ERA12CA276
ERA12CA276

On the day prior to the accident flight, the pilot and the passenger flew the accident airplane 575 miles from their home airport to conduct business. During that flight the pilot reported that there was a discrepancy with the airplane's fuel quantity indicating gauges, and that they seemed to work correctly when he "pushed" on the edge of the instrument panel. After landing, the pilot had requested that the airplane be serviced with fuel, but when he returned the following day for the return flight, the fuel tanks had not been filled. Prior to departing on the accident flight, the pilot visually observed the fuel quantity in both fuel tanks and assumed that the quantity of fuel was sufficient for about 3.5 hours of flying.
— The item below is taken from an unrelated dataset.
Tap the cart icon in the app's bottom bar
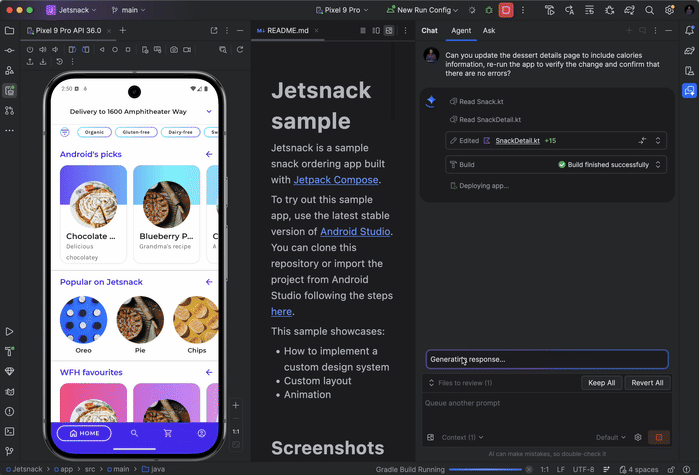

About 2.5 hours and 300 miles into the flight, with the airplane's fuel gauges displaying that 10 and 7 gallons remained in the left and right fuel tanks, respectively, the plot began searching for an airport where he could land and refuel the airplane. Shortly thereafter, the airplane's engine began losing power, so the pilot switched fuel tanks and diverted to nearest airport, which was about 14 statute miles away. About 4 miles from the airport, the engine lost all power, and the pilot performed a forced landing to a field below. The airplane struck several trees during the landing roll, shearing the wings from the fuselage. The pilot reported no pre-impact mechanical malfunctions or failures of the airplane, with the exception being the accuracy of the airplane's fuel gauges. Examination of the wreckage at the accident scene revealed no evidence of any fuel, fuel spillage, fuel leakage, or odor of fuel.